→ Exercise goal: Go to the line that contains "This screenshot has height=233, width=543.". Restate that line and each one after it exactly, through the end of the records, without pictures.

Information supplied Start Marker

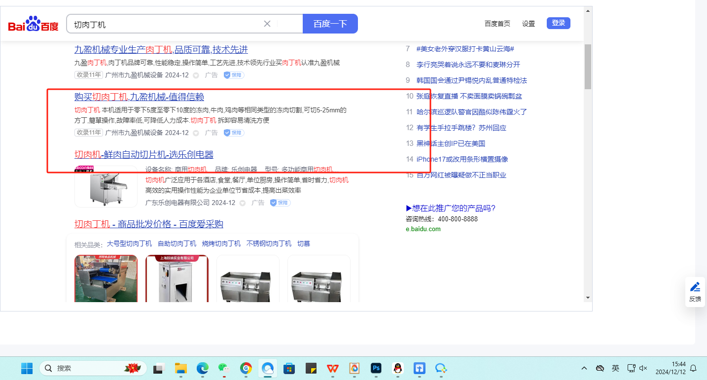707x380 pixels.
Task: Open Photoshop from the taskbar
Action: click(376, 368)
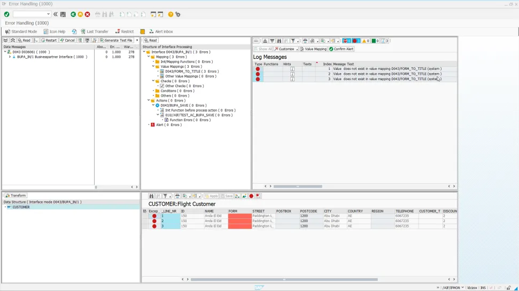The height and width of the screenshot is (291, 519).
Task: Click the filter funnel icon in log toolbar
Action: [293, 41]
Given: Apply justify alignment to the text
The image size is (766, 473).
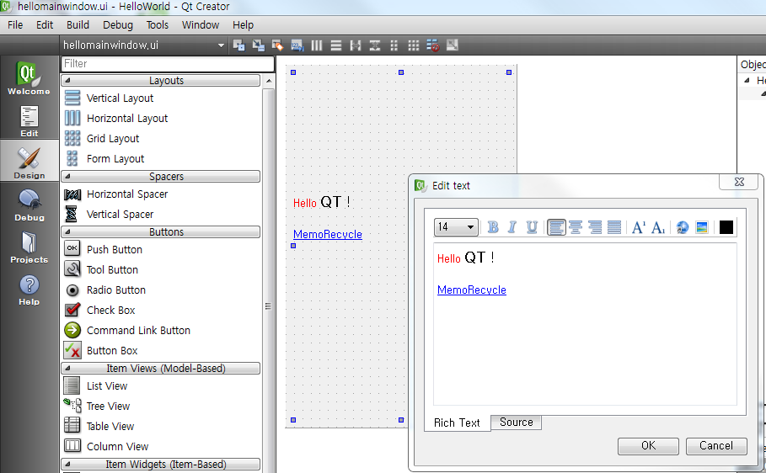Looking at the screenshot, I should 614,227.
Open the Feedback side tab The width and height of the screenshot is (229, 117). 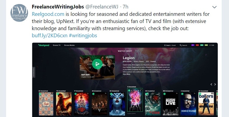pyautogui.click(x=34, y=72)
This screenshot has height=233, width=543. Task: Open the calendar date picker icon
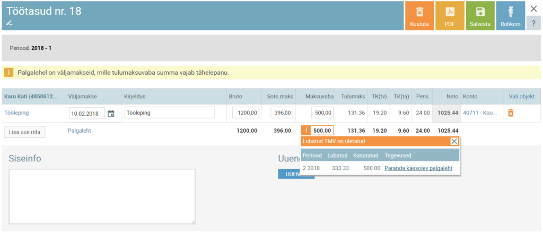coord(111,113)
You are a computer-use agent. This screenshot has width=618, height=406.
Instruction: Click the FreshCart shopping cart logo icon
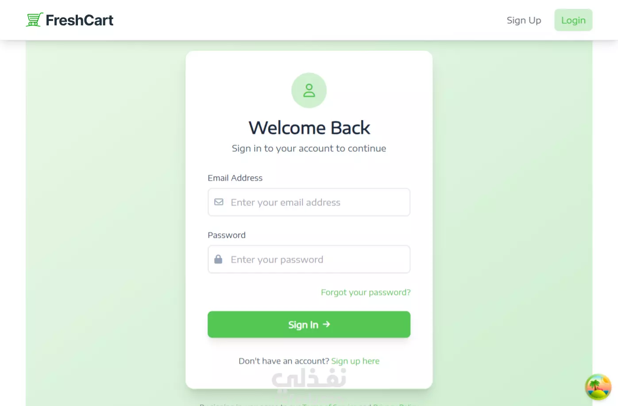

Information supplied End Marker

→ Answer box:
This screenshot has height=233, width=543. Task: Open the calendar date picker icon
coord(111,113)
You are a computer-use agent. This screenshot has width=618, height=406.
Instruction: Click the FreshCart shopping cart logo icon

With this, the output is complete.